Le Fonds des Nations Unies pour l’alimentation et l’agriculture (FAO) a lancé le 12 octobre dernier une alerte contre les criquets du désert, affirmant que des essaims ont été repérés au Tchad et que d’autres pourraient bientôt commencer à se former au Niger et au Mali. L’on redoute que ces criquets ne deviennent une menace pour la sécurité alimentaire, avec des conséquences négatives pour le secteur éducatif déjà fragile dans la région.

Selon Fabaka Diakité, coordonnateur du Centre national de lutte contre le criquet pèlerin (CNLCP), les récents affrontements, avec des hommes armés fuyant la Libye, notamment les rebelles Touareg et les groupes islamistes, ont pratiquement réduit à néant toutes les capacités du Nord Mali à prévenir les invasions dévastatrices de criquets.
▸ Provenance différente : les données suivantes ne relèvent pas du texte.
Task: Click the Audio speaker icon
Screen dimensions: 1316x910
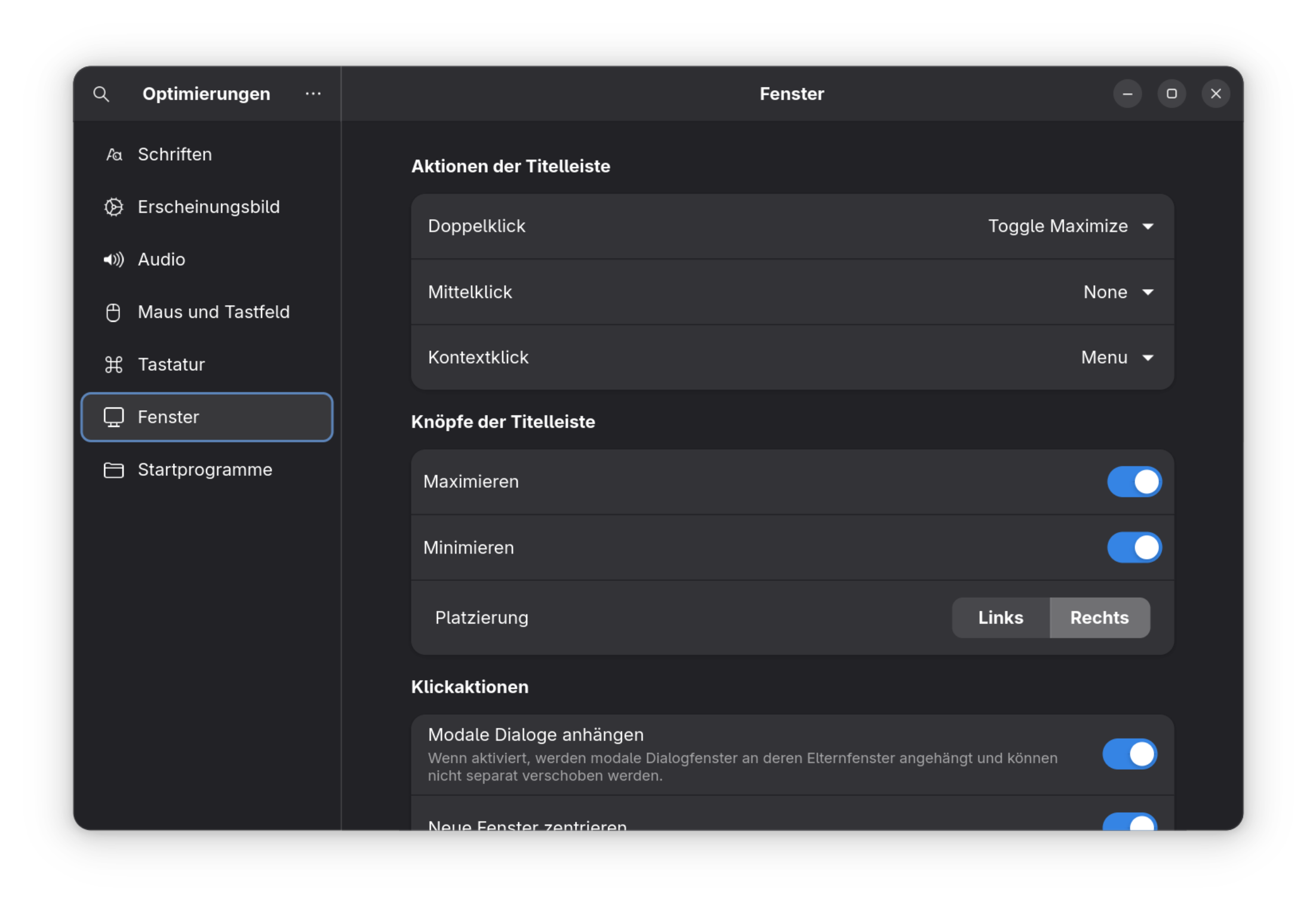Action: [x=113, y=260]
Les laboratoires et les stations de recherche ont tous été détruits, ainsi que les systèmes de prévention et d’alerte pour les invasions. La région est moins à même de distribuer les insecticides aux communautés locales, et l’instabilité a réduit la capacité d’action de la Libye, un pays qui arrête habituellement la migration vers le Sud des essaims de criquets pèlerins,

Selon le CNLCP et la FAO, le pays est sous la menace d’une nouvelle invasion depuis le début du mois de septembre. Des essaims ont été détectés dans la région de Kidal, dans le Nord Mali. L’alerte de la FAO indique que les essaims détectés au Tchad devraient prendre la direction du Nord et de l’Ouest à partir du Tchad, du Mali, et du Niger, pour atteindre les régions Ouest et Centre de la Libye, le Sud et le centre de l’Algérie et le Nord-ouest de la Mauritanie après la mi octobre.
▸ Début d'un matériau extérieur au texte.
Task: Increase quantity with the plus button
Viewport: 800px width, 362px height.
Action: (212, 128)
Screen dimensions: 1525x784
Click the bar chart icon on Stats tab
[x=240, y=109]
Quelques essaims pourraient atteindre l’Ouest de l’Algérie, le Sud du Maroc et l’Ouest du Sahara. Le risque se présente aussi que quelques essaims se dirigent vers les régions agricoles du Centre et de l’Ouest du Mali.
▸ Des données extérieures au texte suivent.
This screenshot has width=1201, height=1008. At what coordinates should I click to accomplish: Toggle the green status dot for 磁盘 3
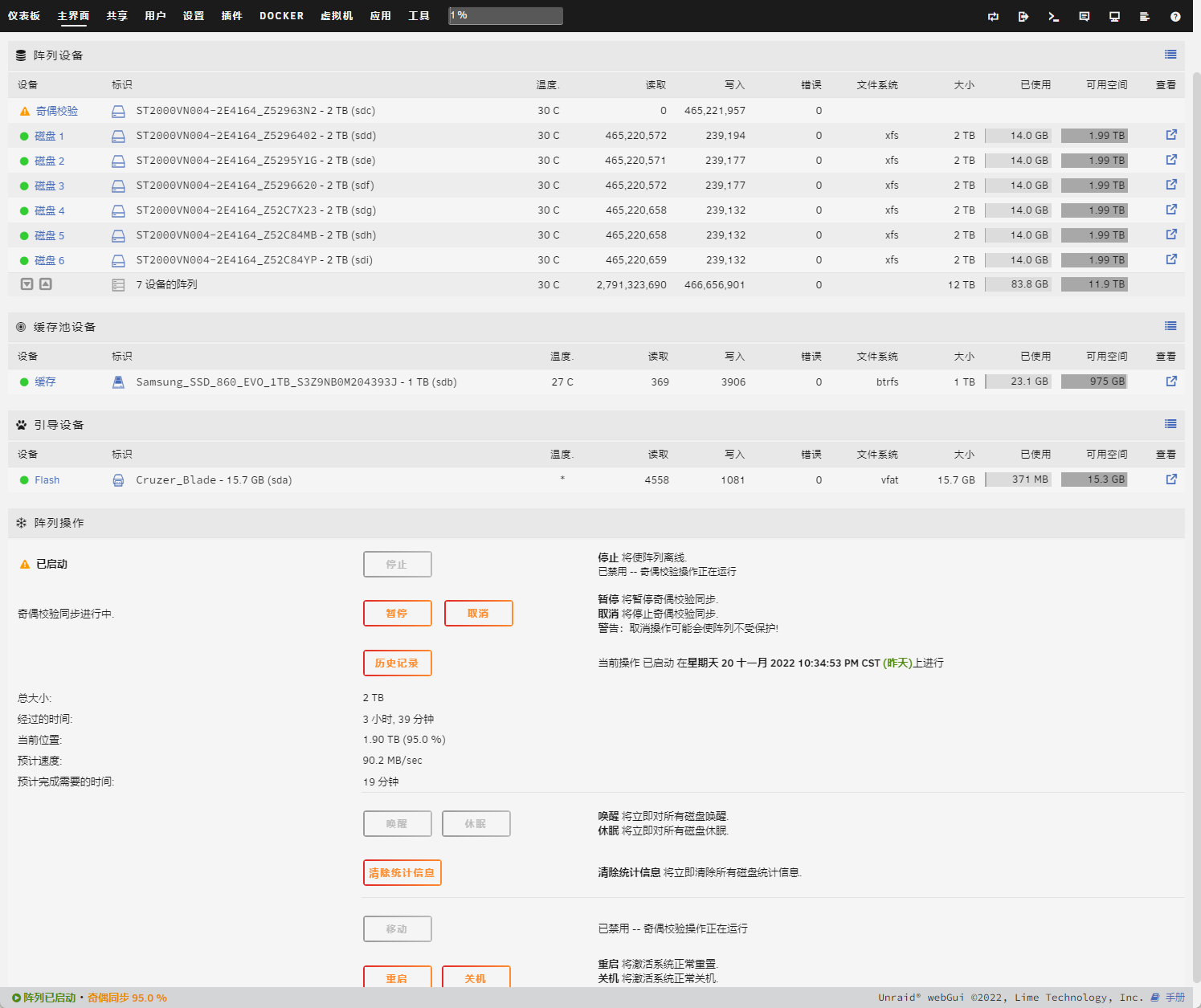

Les criquets pèlerins, qui peuvent consommer chaque jour l’équivalent de leur poids en vivres fraîches, risquent de fragiliser davantage la sécurité alimentaire dans le Nord du Mali, où les pénuries alimentaires dues au récent conflit ont plongé des milliers de personnes dans la famine.

Le gouvernement veut collaborer étroitement avec les populations du Nord pour nettoyer les zones infectées, et acquérir de nouveaux équipements pour faciliter le processus.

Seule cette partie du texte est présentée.